A far scoppiare il caso è stata la segnalazione di un giovane che stava trascorrendo un pomeriggio al luna park di Lucca. Il ragazzo, dopo essersi imbattuto in un gioco denominato "El Toro" - il cui scopo è quello di piegare un paio di corna sporgenti - ha lanciato una segnalazione all'associazione Coming Out APS di Pistoia che, a sua volta, l'ha inviata al consigliere comunale, capogruppo di Avs, Daniele Bianucci.
Ma cosa aveva di così scandaloso quell'attrazione, tanto da finire al centro di un caso politico? Una scritta. O meglio, due parole: "gay" e "signorina". Utilizzate per indicare i punteggi minori del gioco, associati a un livello ridotto di forza fisica.
"Non faceva ridere neanche negli anni Settanta", ha subito ammonito Bianucci. Che poi ha aggiunto: "Alimenta un immaginario pericoloso. Non la voglio buttare sull’ideologia, ma appartiene al patriarcato più becero. Per chi pensa sia una goliardia, ne abbiamo davvero bisogno oggi o forse è meglio ragionare in modo diverso? In questa narrazione non ci vedo nulla di bello. Dopo quello che è successo a Firenze, l’uccisione di una donna, Lorena Isceri, troviamo ancora narrazioni di questo tipo".

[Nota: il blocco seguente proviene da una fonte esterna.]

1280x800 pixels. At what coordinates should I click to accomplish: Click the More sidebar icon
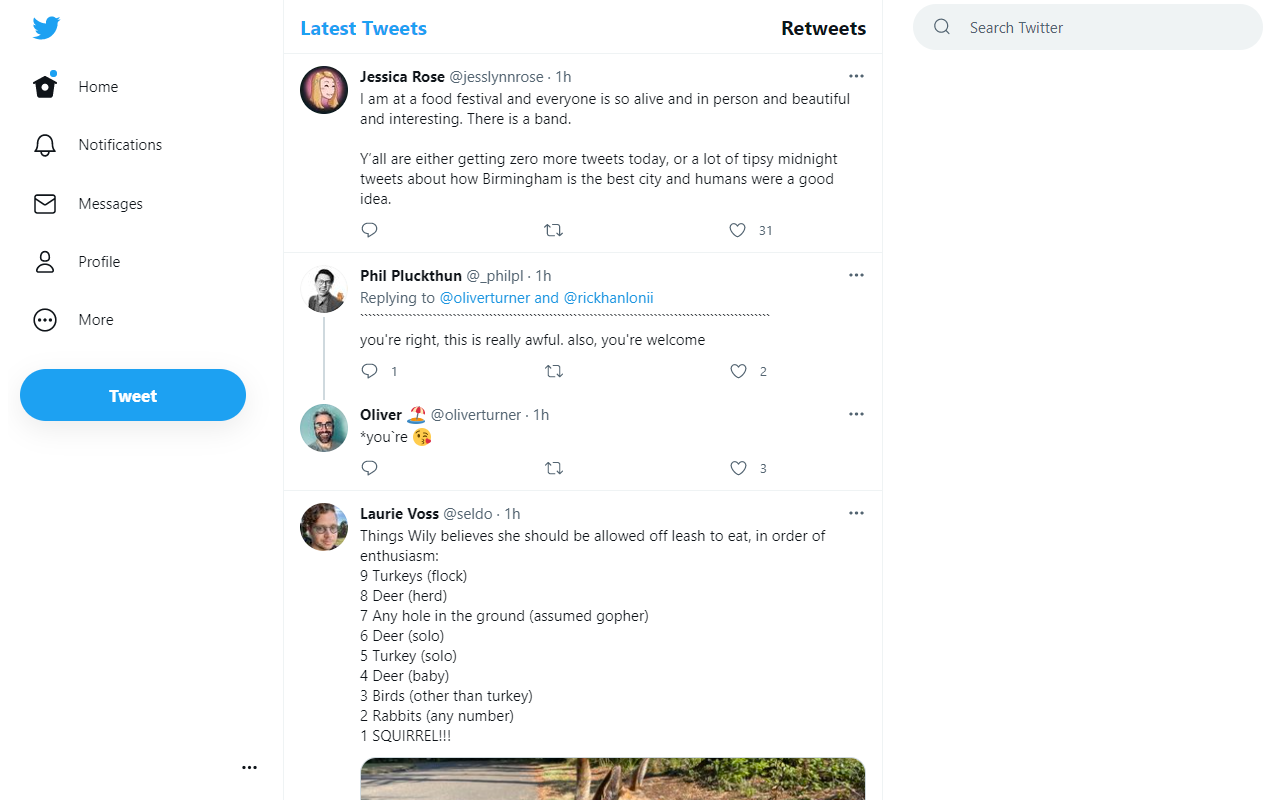point(45,320)
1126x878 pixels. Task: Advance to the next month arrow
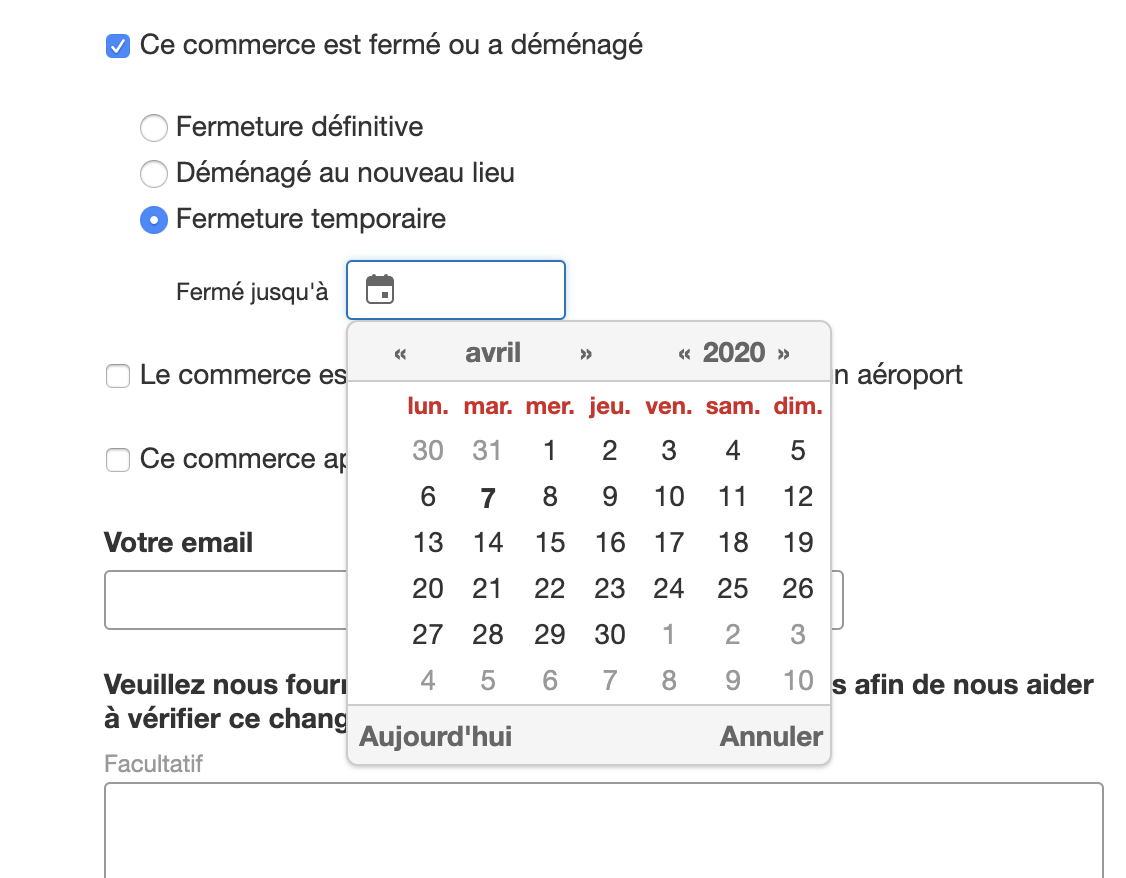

Simile il pensiero di Jonathan Lucchesi, presidente dell’associazione Coming Out: "Abbiamo subito sentito il consigliere (Bianucci, ndr) perché ci sembrava giusto capire come agire: chiaramente – sottolinea Lucchesi – non esiste una legge che tuteli da questo, ma lo scopo è di far capire che si tratta di un indottrinamento per cui si arriva a pensare che l’uomo gay valga meno anche a livello di forza fisica; quindi, un bambino che cresce con questo stereotipo rischia di diventare un bullo o, se omosessuale, può avere difficoltà ad accettarsi".
Sul caso è intervenuto anche il responsabile del luna park di Lucca. Al Tirreno, l'uomo ha comunicato che verranno effettuate delle modifiche: già nella giornata di ieri, 8 settembre, le scritte erano state coperte da un adesivo nero.